If mandatory water use restrictions looming yet again are not enough to convince you we all need to be conserving water, all you need to do is take a drive around Lake Casitas to see just how serious the situation is. Many folks in Ojai have already taken significant steps to save water, such as replacing lawns with drought-tolerant landscaping options, installing rain barrels to catch our infrequent rain, and choosing high-efficiency appliances.
If you would like to continue to grow food for your family but are looking for ways to save water in your vegetable garden, you might consider growing low-water vegetables and herbs. While deciding what to plant, consider this list of drought-tolerant herbs for inspiration.
1. Rosemary: This versatile herb is best known for its culinary and medicinal qualities and is often grown as a hedge in Southern California. It is also a great topiary option, a good addition to your container garden, an effective privacy screen, and a natural way to keep snails and slugs out of your vegetable garden.
2. Feverfew: Feverfew is probably best known for its use as a headache and migraine remedy, but throughout history it has been used for a variety of medicinal purposes. This drought-tolerant herb with white flowers reminiscent of tiny daisies has been used to treat anemia, allergies, fever, arthritis, and the common cold.
3. Oregano: This popular herb garden option is generally grown for culinary purposes, but oregano also has medicinal qualities and can be grown as an ornamental plant. Oregano can thrive with little water grown in the ground or in containers and can be particularly appealing for its ability to repel a variety of insects when planted around your outdoor living areas.
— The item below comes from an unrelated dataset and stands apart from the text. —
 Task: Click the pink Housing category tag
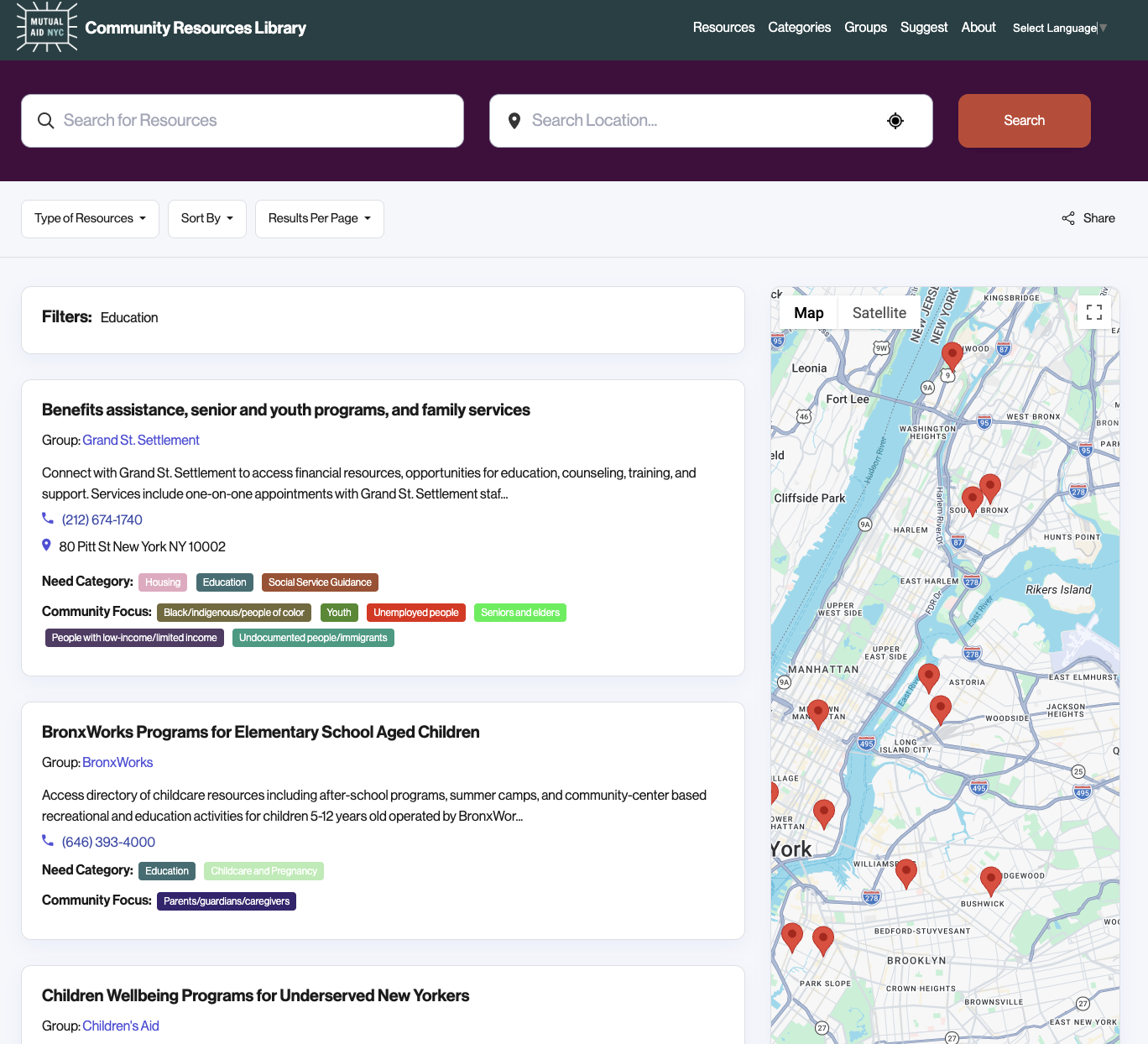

4. Echinacea: Echinacea is a member of the daisy family and can be found in all sorts of herbal and over-the-counter remedies for preventing and treating the flu and the common cold. It can be grown in your garden for use in making home remedies and teas or can simply be used as an ornamental plant. Pink flowers are the most common, but you can also find Echinacea with red, white, or orange blooms.
5. Thyme: Thyme is available in taller varieties that can be grown for culinary and medicinal use and low-growing varieties that can be used as a low-water ground cover. Ground cover varieties can handle foot traffic, so you can even grow them between stepping stones in walkways. Historically, thyme grown for medicinal purposes has been used to treat sore throat, bronchitis, fatigue, muscle pain, anxiety, parasites, and several other ailments.
Herbs, in particular, can also be grown as a low-water border along a walkway or patio or can be used as a ground cover for larger areas. You can see examples of this with the varieties of lavender and sage commonly found in Ojai landscapes, but there are lots of other options from which to choose as well.